The statement sprung out of the Southern Baptist Convention Ethics and Religious Liberty Commission’s annual conference recently held in in Nashville, Tennessee.

Who wrote the statement?

The Council on Biblical Manhood and Womanhood allegedly drafted the 14-point declaration. The group was founded by Wayne Grudem, an influential evangelical and early Donald Trump supporter. According to the Atlantic, “Grudem argues that wives stand under their husbands’ authority and owe them ‘joyful, intelligent submission.’”

The Washington Post reports:

The Council on Biblical Manhood and Womanhood was founded in 1987 to “to help the church defend against the accommodation of secular feminism,’ according to its website. The council focuses on outlining the differences between male and female roles in the home and church. It supports the biblical teaching that men must be Christlike leaders at home and in the church, and upholds wives’ submission in marriage.

So what does the city of Nashville think of the document?

Well, they aren’t big fans. “The @‘s so-called ‘Nashville Statement’ is poorly named and does not represent the inclusive values of the city & people of Nashville,” tweeted Nashville Mayor Megan Barry.

How many people endorsed this statement?

More than 150 conservative religious leaders reportedly signed onto the manifesto. And that includes some powerful evangelical heavy hitters.

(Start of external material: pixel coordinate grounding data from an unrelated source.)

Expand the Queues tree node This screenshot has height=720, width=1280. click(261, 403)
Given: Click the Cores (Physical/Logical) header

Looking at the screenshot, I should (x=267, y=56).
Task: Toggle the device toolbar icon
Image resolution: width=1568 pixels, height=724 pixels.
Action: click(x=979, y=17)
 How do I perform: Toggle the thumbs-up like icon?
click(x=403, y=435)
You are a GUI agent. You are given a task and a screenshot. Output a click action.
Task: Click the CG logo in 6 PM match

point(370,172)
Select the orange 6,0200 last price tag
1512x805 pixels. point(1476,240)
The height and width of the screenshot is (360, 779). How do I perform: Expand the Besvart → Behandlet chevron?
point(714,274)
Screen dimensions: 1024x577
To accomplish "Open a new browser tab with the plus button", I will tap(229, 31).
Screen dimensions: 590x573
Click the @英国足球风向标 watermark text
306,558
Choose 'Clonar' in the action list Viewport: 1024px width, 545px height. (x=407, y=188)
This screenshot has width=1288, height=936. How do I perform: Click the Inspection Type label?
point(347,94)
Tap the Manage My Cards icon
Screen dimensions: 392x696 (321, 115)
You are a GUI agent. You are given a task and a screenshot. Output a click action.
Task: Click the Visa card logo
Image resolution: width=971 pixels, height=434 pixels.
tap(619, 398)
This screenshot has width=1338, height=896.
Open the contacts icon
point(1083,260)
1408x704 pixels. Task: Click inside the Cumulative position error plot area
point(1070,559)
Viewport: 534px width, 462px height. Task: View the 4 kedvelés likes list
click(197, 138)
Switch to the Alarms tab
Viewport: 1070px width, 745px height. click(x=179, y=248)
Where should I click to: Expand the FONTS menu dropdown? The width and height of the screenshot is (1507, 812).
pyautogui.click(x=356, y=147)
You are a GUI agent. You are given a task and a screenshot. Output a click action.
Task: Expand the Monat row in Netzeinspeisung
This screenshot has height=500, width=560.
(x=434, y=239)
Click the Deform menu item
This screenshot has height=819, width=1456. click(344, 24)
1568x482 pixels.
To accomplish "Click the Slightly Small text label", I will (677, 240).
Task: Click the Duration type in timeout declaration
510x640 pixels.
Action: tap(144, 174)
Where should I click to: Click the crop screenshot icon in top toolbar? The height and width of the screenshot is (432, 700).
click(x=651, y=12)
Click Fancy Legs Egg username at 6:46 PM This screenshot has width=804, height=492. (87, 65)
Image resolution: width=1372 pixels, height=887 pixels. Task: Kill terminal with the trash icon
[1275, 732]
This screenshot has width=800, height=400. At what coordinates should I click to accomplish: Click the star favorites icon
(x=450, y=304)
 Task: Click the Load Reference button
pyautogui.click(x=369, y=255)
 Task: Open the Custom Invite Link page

“Among the signers who have been involved in national politics: James Dobson, founder of the Colorado Springs-based Focus on the Family, and Tony Perkins, president of the Family Research Council in the District of Columbia,” USA Today reports. “Dobson and four others — Senior Pastor Ronnie Floyd of Cross Church, which has four campuses in northwest Arkansas and southwest Missouri; Pastor Jack Graham of Prestonwood Baptist Church in Plano, Texas; President Richard Land of the Southern Evangelical Seminary in Charlotte, N.C.; televangelist James Robison, founder of Fort Worth-based Life Outreach International — also are members of President Trump’s evangelical advisory board.”

Does the president support this “statement”?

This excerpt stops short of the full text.